Older doesn’t mean better
Many people think that we use all the ‘traditional’ cleaning techniques, but many are far too abrasive.
Victorians in particular used some hair-raising cleaning agents: sulphuric acid and powdered brick dust are two that spring the mind! Even modern furniture polishes often contain far too much silicone, which can build up in the furniture over time and cause permanent marks.
As a result we use very few household cleaners – Harrell’s furniture wax is one of the few products we do use.
Over-cleaning can cause damage
I tell my friends this when they feel bad about not having dusted or vacummed in a while! Honestly though, over-cleaning can actually cause damage, particularly in an object that is likely to stand the test of time, such as antiques.

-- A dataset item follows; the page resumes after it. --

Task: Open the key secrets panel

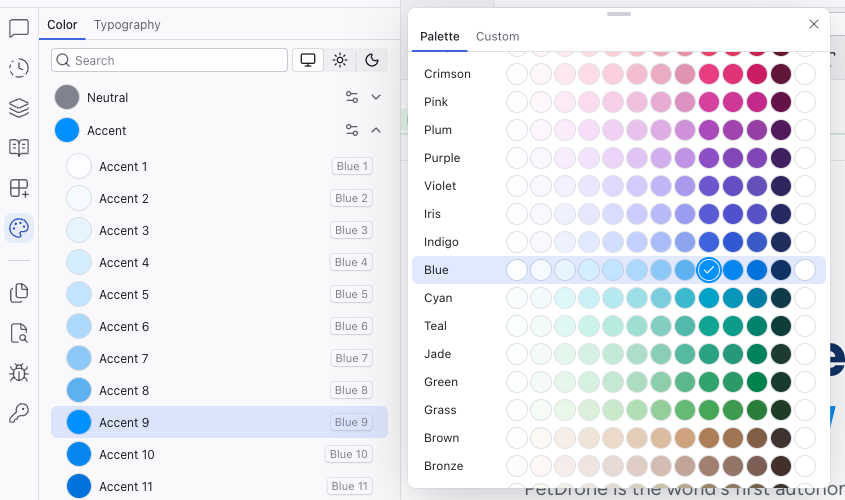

A cheap bookcase is a transient piece of furniture, and you won’t own it long enough to worry about damaging it, but a Georgian table is a family heirloom and you should be really careful about over-zealous cleaning.
Furniture wax isn’t as necessary as you think
Lots of people believe that the wood needs ‘feeding’, but our wood conservator will tell you that this isn’t the case.
Waxing the furniture or a wooden floor will make it look nice and help protect it, but it’s just a surface treatment – it won’t be absorbed into the wood, as people think. Additionally, wood doesn’t need waxing that often – we do it once a year at most. If you’re waxing your sideboard every month, you’re overdoing it.
Your vacuum is your best friend for textiles
Textiles can be tricky to clean because they are so fragile. A lot can suffer from just basic handling, so cleaning should be careful and infrequent. Most textiles can be cleaned with a low-suction vacuum cleaner with the nozzle covered with a piece of muslin or mesh (this prevents threads or loose pieces being sucked up).
We winter clean rather than spring clean
Although surfaces and non-historic carpets are dusted and vacuumed every day while we have visitors in, it’s during the winter that we have our deep clean at Speke Hall. We move all the furniture out from the walls to clean panelling, clean the carvings of every piece of furniture with a hog’s hair brush, wash and iron the tablecloths and decorative cloths, wax the floor and clean textiles if they’re sturdy enough.
The first few rooms on the visitor route are always the ones that require the most cleaning!